**PROBLEM TO SOLVE**
Extract every line of the rows below that contains the word "perform".

**THE RECORDS**
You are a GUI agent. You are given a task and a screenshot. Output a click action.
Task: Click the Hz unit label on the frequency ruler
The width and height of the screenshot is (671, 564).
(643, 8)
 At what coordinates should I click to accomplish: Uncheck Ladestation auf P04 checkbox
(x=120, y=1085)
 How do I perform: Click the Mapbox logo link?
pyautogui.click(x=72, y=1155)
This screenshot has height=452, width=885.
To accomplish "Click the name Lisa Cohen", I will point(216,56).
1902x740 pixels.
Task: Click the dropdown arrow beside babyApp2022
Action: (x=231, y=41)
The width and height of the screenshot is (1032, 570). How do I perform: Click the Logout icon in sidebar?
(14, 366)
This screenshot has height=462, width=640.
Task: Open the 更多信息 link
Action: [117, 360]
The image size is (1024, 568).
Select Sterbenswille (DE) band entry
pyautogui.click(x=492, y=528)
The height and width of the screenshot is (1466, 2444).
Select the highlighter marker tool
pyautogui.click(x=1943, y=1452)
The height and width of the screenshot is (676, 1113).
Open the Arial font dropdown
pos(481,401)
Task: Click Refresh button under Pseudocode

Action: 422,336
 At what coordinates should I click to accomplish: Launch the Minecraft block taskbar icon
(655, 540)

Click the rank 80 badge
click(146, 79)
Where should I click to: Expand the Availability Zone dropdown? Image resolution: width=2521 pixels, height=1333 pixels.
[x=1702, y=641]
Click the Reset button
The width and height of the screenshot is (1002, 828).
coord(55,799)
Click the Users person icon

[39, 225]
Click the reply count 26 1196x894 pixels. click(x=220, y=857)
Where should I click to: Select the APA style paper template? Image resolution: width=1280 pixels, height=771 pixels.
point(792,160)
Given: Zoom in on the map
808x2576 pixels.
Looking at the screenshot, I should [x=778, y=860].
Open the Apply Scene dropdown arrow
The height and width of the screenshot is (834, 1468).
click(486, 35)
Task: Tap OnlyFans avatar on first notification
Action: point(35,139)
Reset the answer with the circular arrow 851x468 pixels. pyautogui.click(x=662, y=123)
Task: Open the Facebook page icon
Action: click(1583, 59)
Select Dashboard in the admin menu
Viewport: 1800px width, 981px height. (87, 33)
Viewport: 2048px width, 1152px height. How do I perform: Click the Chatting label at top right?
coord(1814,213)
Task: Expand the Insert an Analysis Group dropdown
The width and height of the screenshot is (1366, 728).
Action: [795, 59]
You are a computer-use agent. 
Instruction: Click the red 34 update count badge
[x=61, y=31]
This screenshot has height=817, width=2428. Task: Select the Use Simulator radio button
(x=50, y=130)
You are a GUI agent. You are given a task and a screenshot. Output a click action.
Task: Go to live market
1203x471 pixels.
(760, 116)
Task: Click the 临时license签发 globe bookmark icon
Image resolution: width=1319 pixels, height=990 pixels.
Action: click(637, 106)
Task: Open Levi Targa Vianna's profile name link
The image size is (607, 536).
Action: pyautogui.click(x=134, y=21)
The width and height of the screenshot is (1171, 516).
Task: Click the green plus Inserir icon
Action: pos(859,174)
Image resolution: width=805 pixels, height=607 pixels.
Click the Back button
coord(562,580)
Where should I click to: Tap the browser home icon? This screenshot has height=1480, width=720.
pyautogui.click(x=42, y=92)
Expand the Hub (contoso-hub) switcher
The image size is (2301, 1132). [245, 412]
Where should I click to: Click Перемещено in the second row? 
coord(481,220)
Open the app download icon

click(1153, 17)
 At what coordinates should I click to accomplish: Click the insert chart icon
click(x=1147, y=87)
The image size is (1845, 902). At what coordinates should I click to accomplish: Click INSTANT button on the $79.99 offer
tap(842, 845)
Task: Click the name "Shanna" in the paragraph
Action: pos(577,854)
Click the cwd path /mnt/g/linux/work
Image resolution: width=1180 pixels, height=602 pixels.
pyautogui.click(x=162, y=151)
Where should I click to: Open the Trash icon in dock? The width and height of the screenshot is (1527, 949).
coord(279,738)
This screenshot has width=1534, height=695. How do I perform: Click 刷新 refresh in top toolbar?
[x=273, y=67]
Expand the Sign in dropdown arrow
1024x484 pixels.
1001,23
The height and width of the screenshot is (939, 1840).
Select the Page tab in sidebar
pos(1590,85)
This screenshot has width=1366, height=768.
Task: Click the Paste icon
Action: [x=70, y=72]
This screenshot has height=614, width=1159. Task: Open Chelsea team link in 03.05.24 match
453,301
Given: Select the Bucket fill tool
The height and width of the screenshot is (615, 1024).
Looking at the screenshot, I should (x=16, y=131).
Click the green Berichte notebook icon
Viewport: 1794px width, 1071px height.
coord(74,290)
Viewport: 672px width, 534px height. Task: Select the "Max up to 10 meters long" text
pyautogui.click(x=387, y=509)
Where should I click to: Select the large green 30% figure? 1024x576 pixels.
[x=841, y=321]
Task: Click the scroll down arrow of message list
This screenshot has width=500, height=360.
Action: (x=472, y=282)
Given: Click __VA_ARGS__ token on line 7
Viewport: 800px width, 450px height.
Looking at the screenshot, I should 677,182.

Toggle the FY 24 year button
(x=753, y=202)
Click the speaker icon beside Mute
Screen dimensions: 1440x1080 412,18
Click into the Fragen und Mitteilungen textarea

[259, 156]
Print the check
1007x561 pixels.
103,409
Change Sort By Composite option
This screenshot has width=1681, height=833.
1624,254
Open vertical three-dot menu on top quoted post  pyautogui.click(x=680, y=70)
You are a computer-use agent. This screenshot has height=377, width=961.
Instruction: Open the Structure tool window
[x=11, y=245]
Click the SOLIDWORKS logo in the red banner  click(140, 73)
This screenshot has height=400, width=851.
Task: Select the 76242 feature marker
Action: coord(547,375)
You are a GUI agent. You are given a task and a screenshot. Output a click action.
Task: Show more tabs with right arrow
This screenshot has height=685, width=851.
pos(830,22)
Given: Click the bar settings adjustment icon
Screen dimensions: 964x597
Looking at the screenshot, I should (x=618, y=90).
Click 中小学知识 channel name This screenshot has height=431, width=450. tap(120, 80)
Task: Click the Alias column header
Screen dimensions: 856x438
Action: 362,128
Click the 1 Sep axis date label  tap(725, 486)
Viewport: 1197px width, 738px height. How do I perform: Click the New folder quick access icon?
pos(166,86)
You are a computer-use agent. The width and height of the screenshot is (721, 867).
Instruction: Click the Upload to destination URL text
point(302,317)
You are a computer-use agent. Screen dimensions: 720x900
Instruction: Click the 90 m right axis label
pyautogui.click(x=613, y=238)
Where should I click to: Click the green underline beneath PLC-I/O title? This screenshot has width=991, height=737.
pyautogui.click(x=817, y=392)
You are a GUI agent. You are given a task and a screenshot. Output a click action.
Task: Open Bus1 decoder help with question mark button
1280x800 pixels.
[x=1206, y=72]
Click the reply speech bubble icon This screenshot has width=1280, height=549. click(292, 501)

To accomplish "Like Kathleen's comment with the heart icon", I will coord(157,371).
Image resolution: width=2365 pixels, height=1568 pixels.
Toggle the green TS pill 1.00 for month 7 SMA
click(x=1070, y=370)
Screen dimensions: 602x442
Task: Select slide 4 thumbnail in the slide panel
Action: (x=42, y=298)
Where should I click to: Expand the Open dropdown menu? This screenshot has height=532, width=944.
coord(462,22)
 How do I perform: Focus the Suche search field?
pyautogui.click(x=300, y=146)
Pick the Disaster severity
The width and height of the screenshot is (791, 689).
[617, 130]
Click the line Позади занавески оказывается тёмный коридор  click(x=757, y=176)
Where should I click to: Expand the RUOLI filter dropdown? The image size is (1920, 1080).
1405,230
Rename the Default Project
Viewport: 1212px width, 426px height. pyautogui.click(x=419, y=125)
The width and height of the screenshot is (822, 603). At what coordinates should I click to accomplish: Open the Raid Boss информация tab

**EXERCISE OUTPUT**
 How do I perform: Click the Mapbox logo link?
The width and height of the screenshot is (1032, 570). How do I perform: Click the Logout icon in sidebar?
Viewport: 2048px width, 1152px height. How do I perform: Click the Chatting label at top right?
This screenshot has width=1534, height=695. How do I perform: Click 刷新 refresh in top toolbar?
Viewport: 1197px width, 738px height. How do I perform: Click the New folder quick access icon?
 How do I perform: Focus the Suche search field?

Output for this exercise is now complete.